While your idea would work in HA mode, would that cause any problems
if both
postfix servers were used at the same time? (i.e. load balanced)
In fact I may be able to answer my own question by saying yes, it
would cause
a problem as you're not supposed to write to a DRBD secondary...
I saw some active-active DRBD howtos; but they used filesystems
likeOCFS2 or GFS
and such...
http://www.sourceware.org/cluster/wiki/DRBD_Cookbook
But I am no expert...

JD

If I used a nfs cluster, I could use both postfix server at the same
time, couldn't i?
these questions you should really ask in the heartbeat/drbd
mailinglist(s).
Just one hint: think about complexity in an active-active cluster
running ocfs2 and mail. Think about file locking.
Building this is one thing. Managing the unexpected afterwards is
another thing.

I run a two node mail server using GlusterFS with replication. It is ultra easy 
to setup. File locking in mail environments is no big issue. Mostly mail 
arrives on one of the mx nodes, gets processed and then passed to the delivery 
agent, the delivery agent then saves the mail (in my case maildir format) into 
the final destination. In the whole processing there is almost no locking 
involved since the mail saved in the maildir has an unique number and that 
alone mostly avoids the need for locking. The POP/IMAP server does then 
indexing and this is the place where locking is/can be involved. But a good 
IMAP/POP server can handle that (dovecot can).

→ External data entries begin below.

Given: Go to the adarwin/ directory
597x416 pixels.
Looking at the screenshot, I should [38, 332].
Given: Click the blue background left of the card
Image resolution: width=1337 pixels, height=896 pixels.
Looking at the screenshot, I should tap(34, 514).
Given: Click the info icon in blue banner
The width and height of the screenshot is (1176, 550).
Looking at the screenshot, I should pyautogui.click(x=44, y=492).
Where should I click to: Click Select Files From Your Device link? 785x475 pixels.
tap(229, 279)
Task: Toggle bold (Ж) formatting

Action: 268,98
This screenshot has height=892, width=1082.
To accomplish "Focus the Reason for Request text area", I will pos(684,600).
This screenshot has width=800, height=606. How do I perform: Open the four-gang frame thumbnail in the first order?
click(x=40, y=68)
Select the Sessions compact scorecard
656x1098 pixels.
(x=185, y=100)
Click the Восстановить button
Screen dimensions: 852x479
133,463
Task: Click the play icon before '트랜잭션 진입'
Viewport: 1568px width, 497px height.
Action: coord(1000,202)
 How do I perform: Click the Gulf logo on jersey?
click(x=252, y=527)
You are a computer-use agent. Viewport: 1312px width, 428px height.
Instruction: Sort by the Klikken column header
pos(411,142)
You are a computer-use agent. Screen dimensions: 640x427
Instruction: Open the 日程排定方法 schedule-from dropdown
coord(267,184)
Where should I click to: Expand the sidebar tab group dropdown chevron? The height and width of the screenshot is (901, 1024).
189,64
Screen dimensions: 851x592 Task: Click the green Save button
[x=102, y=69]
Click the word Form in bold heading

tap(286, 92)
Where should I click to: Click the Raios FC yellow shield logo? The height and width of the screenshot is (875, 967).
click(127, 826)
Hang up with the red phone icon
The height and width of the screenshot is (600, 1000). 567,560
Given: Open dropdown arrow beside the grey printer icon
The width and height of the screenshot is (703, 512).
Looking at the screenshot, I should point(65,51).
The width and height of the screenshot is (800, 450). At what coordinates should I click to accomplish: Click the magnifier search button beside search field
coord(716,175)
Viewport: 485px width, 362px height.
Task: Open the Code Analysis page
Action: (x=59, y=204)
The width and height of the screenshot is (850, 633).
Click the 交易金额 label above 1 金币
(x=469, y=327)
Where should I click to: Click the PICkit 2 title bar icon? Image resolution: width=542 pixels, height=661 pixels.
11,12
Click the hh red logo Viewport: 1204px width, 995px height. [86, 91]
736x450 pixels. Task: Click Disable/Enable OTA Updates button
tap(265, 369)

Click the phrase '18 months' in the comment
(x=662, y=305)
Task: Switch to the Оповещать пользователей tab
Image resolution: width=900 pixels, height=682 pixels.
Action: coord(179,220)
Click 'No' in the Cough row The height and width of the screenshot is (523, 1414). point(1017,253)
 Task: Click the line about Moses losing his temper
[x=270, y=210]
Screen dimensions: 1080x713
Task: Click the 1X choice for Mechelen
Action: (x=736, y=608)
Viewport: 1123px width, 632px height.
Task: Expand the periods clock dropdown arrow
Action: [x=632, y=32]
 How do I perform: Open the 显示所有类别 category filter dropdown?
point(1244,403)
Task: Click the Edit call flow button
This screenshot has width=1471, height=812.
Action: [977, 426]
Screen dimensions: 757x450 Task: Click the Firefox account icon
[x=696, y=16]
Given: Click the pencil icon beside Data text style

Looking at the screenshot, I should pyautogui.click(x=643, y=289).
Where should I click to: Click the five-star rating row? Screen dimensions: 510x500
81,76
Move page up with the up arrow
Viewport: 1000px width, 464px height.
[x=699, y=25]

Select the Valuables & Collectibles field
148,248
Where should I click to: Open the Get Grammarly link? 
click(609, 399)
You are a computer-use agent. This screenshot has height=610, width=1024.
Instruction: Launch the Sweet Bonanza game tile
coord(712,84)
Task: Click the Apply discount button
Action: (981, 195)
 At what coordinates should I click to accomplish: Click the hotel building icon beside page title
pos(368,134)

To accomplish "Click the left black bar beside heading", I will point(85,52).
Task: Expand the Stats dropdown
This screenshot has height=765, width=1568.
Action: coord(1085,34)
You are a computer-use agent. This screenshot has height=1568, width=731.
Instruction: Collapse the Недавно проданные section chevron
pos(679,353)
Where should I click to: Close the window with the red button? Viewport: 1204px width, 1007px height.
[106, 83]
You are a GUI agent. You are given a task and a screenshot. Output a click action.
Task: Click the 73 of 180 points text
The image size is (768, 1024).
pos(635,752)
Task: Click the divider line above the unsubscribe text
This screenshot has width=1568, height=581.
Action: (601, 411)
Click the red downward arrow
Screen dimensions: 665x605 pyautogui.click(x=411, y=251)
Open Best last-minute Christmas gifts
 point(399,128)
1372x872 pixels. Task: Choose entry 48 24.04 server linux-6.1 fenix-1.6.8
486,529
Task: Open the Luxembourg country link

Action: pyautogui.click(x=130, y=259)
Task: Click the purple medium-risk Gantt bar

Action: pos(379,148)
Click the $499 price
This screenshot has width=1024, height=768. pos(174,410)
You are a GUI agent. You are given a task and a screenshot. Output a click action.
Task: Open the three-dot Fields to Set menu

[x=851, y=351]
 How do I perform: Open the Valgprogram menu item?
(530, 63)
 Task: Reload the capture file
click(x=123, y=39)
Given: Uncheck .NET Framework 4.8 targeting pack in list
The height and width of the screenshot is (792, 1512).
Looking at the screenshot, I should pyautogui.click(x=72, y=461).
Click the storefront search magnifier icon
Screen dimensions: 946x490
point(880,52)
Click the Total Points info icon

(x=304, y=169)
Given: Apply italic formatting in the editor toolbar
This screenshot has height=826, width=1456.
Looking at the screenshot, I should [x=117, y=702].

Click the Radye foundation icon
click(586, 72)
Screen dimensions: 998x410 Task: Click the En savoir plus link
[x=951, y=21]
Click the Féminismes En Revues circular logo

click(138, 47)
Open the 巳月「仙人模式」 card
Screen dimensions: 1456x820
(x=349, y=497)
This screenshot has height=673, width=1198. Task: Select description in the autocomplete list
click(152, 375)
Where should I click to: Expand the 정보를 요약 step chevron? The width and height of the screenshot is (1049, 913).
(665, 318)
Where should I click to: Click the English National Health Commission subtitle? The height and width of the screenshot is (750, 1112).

The whole storage part works so well that I often forget that it is clustered. 
The good thing about GlusterFS is that I can add as many active nodes as I like.

The only part where you have to take care about a clustered mail servers or a 
n-node mail server setup is more the other things that you glue into the mail 
server. Things like greylisting, antispam, mailing list software, etc... This 
kind of stuff requires to be cluster aware. The storage is the lesser problem 
IMHO.
Thanks Steve, excellent info

As for the antispam, greylisting and av things, they will be on different servers which are related to the cluster, so I think I'm good there.

As for the GlusterFS, I take it this would replace DRBD, Heartbeat and NFS in my proposed setup? Have you got any good links that you would recommend to setting up such a setup?